Shanghai-listed shares rose for the first time in nine sessions on Friday, June 14, 2013, as value buying across the board following recent selloff trims the market valuation to the lowest since Dec. 12. The Shanghai Composite Index bounced 0.64% to 2,162.04 while the smaller Shenzhen Composite Index gained 2.13% to 975.65. Mainland's shares declined to six-month low on Thursday in reaction to a spate of weaker-than-expected data released over the weekend and the prospect of the resumption of initial public offerings [IPOs] leading to a share glut.
China released a number of statistics over the weekend suggesting a slowdown in both external and domestic demand, including a meager 1% rise for exports and 0.3% decline in imports from a year earlier.

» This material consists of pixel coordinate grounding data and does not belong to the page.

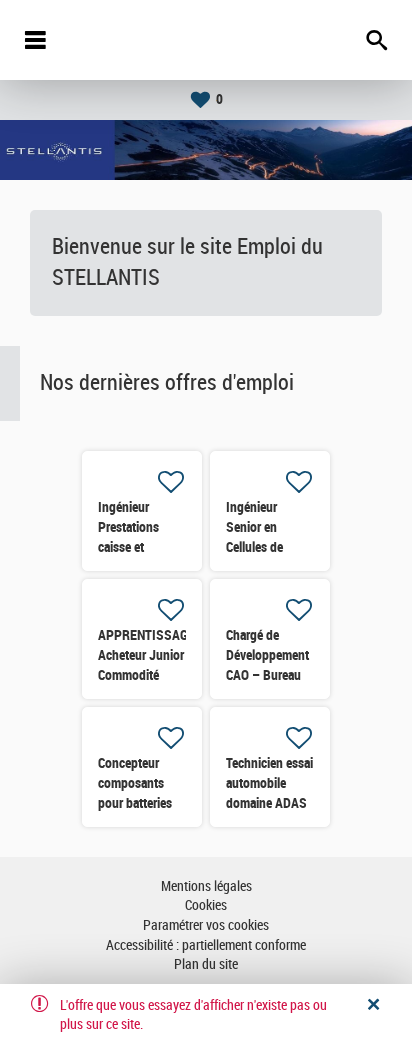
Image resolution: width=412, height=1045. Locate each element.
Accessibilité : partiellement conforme (206, 945)
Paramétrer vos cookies (206, 925)
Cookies (206, 905)
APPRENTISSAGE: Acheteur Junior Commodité (148, 655)
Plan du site (206, 964)
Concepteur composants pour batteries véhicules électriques (135, 803)
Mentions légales (206, 886)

Meanwhile, the consumer price index rose 2.1% after climbing 2.4% in April, but the producer price index, which measures factory-level prices, fell 2.9%. China's industrial production was up 9.2% year on year in May, down fractionally from April's growth rate, and much slower than the rates of expansion routinely recorded in 2010 and 2011.
The China's economic growth slowed to 7.7% in the first quarter after a 7.9% rise in the fourth quarter of last year. The World Bank cut its forecast from 8.3% to 7.7%, the second cut since December. Morgan Stanley also lowered its projection from 8.2% to 7.6%, citing a less pro-growth policy stance of the Chinese government. UBS, Barclays, RBS, ANZ and other lenders put their forecasts below 8%.

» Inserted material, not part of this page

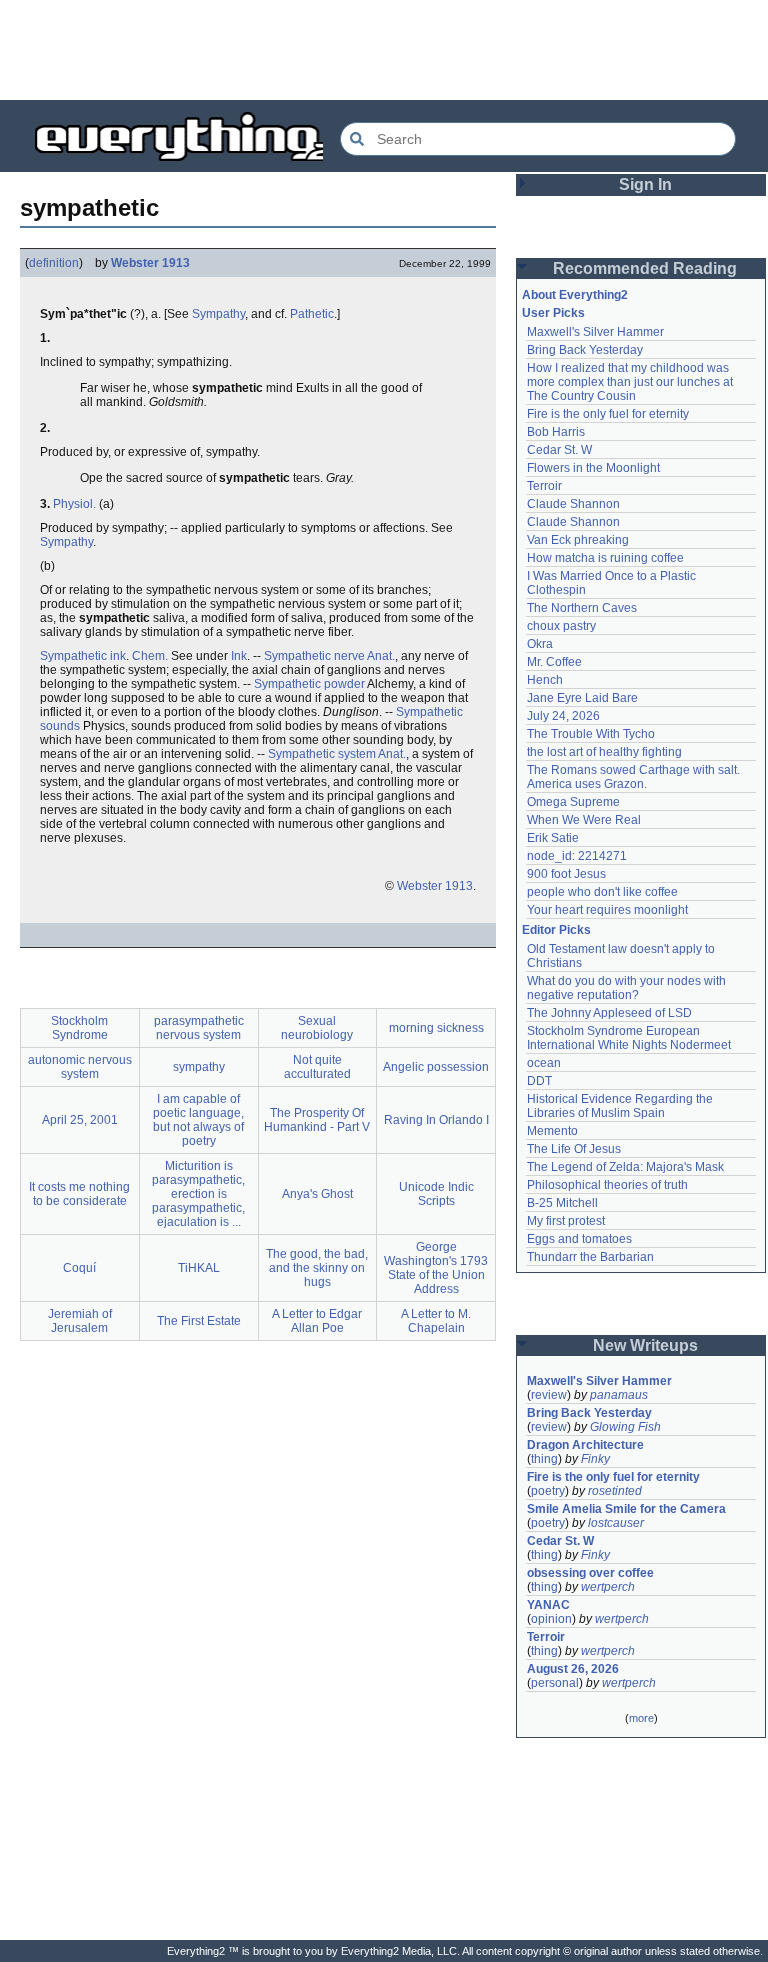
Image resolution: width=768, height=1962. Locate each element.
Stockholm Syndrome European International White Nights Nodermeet (629, 1038)
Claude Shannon (573, 504)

Hong Kong's shares finished moderate higher in tandem with rise in Wall Street overnight, Mainland China and other regional bourses. The Hang Seng Index closed today at 20969.14, up 82.10 points or 0.39%. Chinese developers advanced on Xinhua News Agency report that Beijing home sales soared 40% in the five months through May, citing government data.
India's S&P BSE Sensex closed 1.9% higher on the back of positive cues from global peers and as investors took comfort in easing inflation. Shares of realty, consumer durable, auto, refinery and capital goods sectors advanced.
Elsewhere in the region, Indonesia's JKSE rose 3.3%. Singapore's Straits Times Index gained 1%. Malaysia's KLSE added 1.1%. Taiwan's Taiex Index fell 0.2%.